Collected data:
|---|

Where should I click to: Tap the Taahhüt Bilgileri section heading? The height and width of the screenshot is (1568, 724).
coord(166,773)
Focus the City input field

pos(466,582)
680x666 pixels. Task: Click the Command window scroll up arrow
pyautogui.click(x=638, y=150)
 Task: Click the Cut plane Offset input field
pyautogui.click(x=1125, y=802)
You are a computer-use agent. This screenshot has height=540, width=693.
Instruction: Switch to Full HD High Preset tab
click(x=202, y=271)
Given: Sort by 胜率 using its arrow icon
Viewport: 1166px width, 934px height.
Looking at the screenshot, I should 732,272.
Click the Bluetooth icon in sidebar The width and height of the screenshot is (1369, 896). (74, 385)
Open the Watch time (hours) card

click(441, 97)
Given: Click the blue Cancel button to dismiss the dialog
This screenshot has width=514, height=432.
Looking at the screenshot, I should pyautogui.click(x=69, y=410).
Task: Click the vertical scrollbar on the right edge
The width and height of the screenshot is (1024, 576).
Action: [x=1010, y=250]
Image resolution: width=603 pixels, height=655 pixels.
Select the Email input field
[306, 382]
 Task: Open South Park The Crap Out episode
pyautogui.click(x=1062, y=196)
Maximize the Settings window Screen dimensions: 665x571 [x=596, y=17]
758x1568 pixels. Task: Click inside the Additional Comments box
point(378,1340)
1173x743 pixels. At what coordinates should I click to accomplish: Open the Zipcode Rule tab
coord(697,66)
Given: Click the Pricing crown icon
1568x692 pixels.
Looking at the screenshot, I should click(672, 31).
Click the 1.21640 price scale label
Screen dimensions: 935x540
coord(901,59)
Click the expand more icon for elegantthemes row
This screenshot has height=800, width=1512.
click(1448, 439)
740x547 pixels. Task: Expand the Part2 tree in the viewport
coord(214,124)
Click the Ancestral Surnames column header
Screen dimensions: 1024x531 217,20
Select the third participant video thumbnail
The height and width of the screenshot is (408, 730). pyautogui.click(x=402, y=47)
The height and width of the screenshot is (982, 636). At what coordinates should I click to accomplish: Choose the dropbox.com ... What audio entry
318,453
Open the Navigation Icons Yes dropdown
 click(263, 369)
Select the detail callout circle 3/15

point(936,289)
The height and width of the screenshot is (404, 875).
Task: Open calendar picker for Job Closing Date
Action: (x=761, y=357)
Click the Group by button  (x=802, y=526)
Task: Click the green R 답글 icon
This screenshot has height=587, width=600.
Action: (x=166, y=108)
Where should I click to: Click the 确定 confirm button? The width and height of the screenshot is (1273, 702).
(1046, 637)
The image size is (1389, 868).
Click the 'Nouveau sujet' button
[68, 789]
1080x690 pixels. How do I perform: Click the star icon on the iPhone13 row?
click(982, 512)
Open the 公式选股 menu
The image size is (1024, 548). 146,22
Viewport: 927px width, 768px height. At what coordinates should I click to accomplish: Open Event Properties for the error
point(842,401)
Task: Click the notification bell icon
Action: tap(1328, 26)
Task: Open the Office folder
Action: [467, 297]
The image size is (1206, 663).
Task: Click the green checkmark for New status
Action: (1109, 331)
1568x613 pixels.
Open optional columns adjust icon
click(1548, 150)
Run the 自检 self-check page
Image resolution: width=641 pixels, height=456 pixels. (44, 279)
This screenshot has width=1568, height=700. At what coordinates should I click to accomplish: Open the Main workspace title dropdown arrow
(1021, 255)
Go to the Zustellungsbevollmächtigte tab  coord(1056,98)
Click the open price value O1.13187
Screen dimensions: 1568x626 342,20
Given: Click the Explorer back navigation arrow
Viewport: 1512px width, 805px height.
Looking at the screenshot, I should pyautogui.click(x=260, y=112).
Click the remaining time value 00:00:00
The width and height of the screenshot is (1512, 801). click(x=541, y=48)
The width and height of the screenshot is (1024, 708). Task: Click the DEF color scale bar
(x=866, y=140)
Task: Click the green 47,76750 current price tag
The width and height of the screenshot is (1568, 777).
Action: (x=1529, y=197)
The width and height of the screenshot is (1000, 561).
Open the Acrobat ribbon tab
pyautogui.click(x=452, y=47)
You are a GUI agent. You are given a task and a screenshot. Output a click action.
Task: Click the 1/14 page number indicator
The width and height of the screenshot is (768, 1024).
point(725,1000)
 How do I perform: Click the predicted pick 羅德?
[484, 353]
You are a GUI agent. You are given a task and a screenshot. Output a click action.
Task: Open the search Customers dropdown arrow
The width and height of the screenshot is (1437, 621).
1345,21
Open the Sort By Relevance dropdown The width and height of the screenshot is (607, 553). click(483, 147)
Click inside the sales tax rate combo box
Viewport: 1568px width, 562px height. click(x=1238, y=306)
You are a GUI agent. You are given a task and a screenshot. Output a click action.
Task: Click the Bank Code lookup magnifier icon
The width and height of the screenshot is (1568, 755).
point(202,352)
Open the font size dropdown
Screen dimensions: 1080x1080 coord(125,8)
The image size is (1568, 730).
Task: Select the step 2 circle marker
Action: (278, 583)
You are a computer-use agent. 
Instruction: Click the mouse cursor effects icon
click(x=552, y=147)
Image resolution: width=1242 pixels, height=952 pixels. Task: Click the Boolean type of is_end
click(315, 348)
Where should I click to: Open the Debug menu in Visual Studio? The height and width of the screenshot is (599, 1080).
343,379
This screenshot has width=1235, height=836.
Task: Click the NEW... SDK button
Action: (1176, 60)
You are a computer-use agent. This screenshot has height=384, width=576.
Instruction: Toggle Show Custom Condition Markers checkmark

|---|

Exercise prompt:
Send back every record, precisely as written.

Solved exercise:
Where should I click to: Tap the Taahhüt Bilgileri section heading? The height and width of the screenshot is (1568, 724).
coord(166,773)
Focus the City input field

pos(466,582)
680x666 pixels. Task: Click the Command window scroll up arrow
pyautogui.click(x=638, y=150)
 Task: Click the Cut plane Offset input field
pyautogui.click(x=1125, y=802)
You are a computer-use agent. This screenshot has height=540, width=693.
Instruction: Switch to Full HD High Preset tab
click(x=202, y=271)
Given: Sort by 胜率 using its arrow icon
Viewport: 1166px width, 934px height.
Looking at the screenshot, I should 732,272.
Click the Bluetooth icon in sidebar The width and height of the screenshot is (1369, 896). (74, 385)
Open the Watch time (hours) card

click(441, 97)
Given: Click the blue Cancel button to dismiss the dialog
This screenshot has width=514, height=432.
Looking at the screenshot, I should pyautogui.click(x=69, y=410).
Task: Click the vertical scrollbar on the right edge
The width and height of the screenshot is (1024, 576).
Action: [x=1010, y=250]
Image resolution: width=603 pixels, height=655 pixels.
Select the Email input field
[306, 382]
 Task: Open South Park The Crap Out episode
pyautogui.click(x=1062, y=196)
Maximize the Settings window Screen dimensions: 665x571 [x=596, y=17]
758x1568 pixels. Task: Click inside the Additional Comments box
point(378,1340)
1173x743 pixels. At what coordinates should I click to accomplish: Open the Zipcode Rule tab
coord(697,66)
Given: Click the Pricing crown icon
1568x692 pixels.
Looking at the screenshot, I should click(672, 31).
Click the 1.21640 price scale label
Screen dimensions: 935x540
coord(901,59)
Click the expand more icon for elegantthemes row
This screenshot has height=800, width=1512.
click(1448, 439)
740x547 pixels. Task: Expand the Part2 tree in the viewport
coord(214,124)
Click the Ancestral Surnames column header
Screen dimensions: 1024x531 217,20
Select the third participant video thumbnail
The height and width of the screenshot is (408, 730). pyautogui.click(x=402, y=47)
The height and width of the screenshot is (982, 636). At what coordinates should I click to accomplish: Choose the dropbox.com ... What audio entry
318,453
Open the Navigation Icons Yes dropdown
 click(263, 369)
Select the detail callout circle 3/15

point(936,289)
The height and width of the screenshot is (404, 875).
Task: Open calendar picker for Job Closing Date
Action: (x=761, y=357)
Click the Group by button  (x=802, y=526)
Task: Click the green R 답글 icon
This screenshot has height=587, width=600.
Action: (x=166, y=108)
Where should I click to: Click the 确定 confirm button? The width and height of the screenshot is (1273, 702).
(1046, 637)
The image size is (1389, 868).
Click the 'Nouveau sujet' button
[68, 789]
1080x690 pixels. How do I perform: Click the star icon on the iPhone13 row?
click(982, 512)
Open the 公式选股 menu
The image size is (1024, 548). 146,22
Viewport: 927px width, 768px height. At what coordinates should I click to accomplish: Open Event Properties for the error
point(842,401)
Task: Click the notification bell icon
Action: tap(1328, 26)
Task: Open the Office folder
Action: [467, 297]
The image size is (1206, 663).
Task: Click the green checkmark for New status
Action: (1109, 331)
1568x613 pixels.
Open optional columns adjust icon
click(1548, 150)
Run the 自检 self-check page
Image resolution: width=641 pixels, height=456 pixels. (44, 279)
This screenshot has width=1568, height=700. At what coordinates should I click to accomplish: Open the Main workspace title dropdown arrow
(1021, 255)
Go to the Zustellungsbevollmächtigte tab  coord(1056,98)
Click the open price value O1.13187
Screen dimensions: 1568x626 342,20
Given: Click the Explorer back navigation arrow
Viewport: 1512px width, 805px height.
Looking at the screenshot, I should pyautogui.click(x=260, y=112).
Click the remaining time value 00:00:00
The width and height of the screenshot is (1512, 801). click(x=541, y=48)
The width and height of the screenshot is (1024, 708). Task: Click the DEF color scale bar
(x=866, y=140)
Task: Click the green 47,76750 current price tag
The width and height of the screenshot is (1568, 777).
Action: (x=1529, y=197)
The width and height of the screenshot is (1000, 561).
Open the Acrobat ribbon tab
pyautogui.click(x=452, y=47)
You are a GUI agent. You are given a task and a screenshot. Output a click action.
Task: Click the 1/14 page number indicator
The width and height of the screenshot is (768, 1024).
point(725,1000)
 How do I perform: Click the predicted pick 羅德?
[484, 353]
You are a GUI agent. You are given a task and a screenshot. Output a click action.
Task: Open the search Customers dropdown arrow
The width and height of the screenshot is (1437, 621).
1345,21
Open the Sort By Relevance dropdown The width and height of the screenshot is (607, 553). click(483, 147)
Click inside the sales tax rate combo box
Viewport: 1568px width, 562px height. click(x=1238, y=306)
You are a GUI agent. You are given a task and a screenshot. Output a click action.
Task: Click the Bank Code lookup magnifier icon
The width and height of the screenshot is (1568, 755).
point(202,352)
Open the font size dropdown
Screen dimensions: 1080x1080 coord(125,8)
The image size is (1568, 730).
Task: Select the step 2 circle marker
Action: (278, 583)
You are a computer-use agent. 
Instruction: Click the mouse cursor effects icon
click(x=552, y=147)
Image resolution: width=1242 pixels, height=952 pixels. Task: Click the Boolean type of is_end
click(315, 348)
Where should I click to: Open the Debug menu in Visual Studio? The height and width of the screenshot is (599, 1080).
343,379
This screenshot has width=1235, height=836.
Task: Click the NEW... SDK button
Action: (1176, 60)
You are a computer-use agent. This screenshot has height=384, width=576.
Instruction: Toggle Show Custom Condition Markers checkmark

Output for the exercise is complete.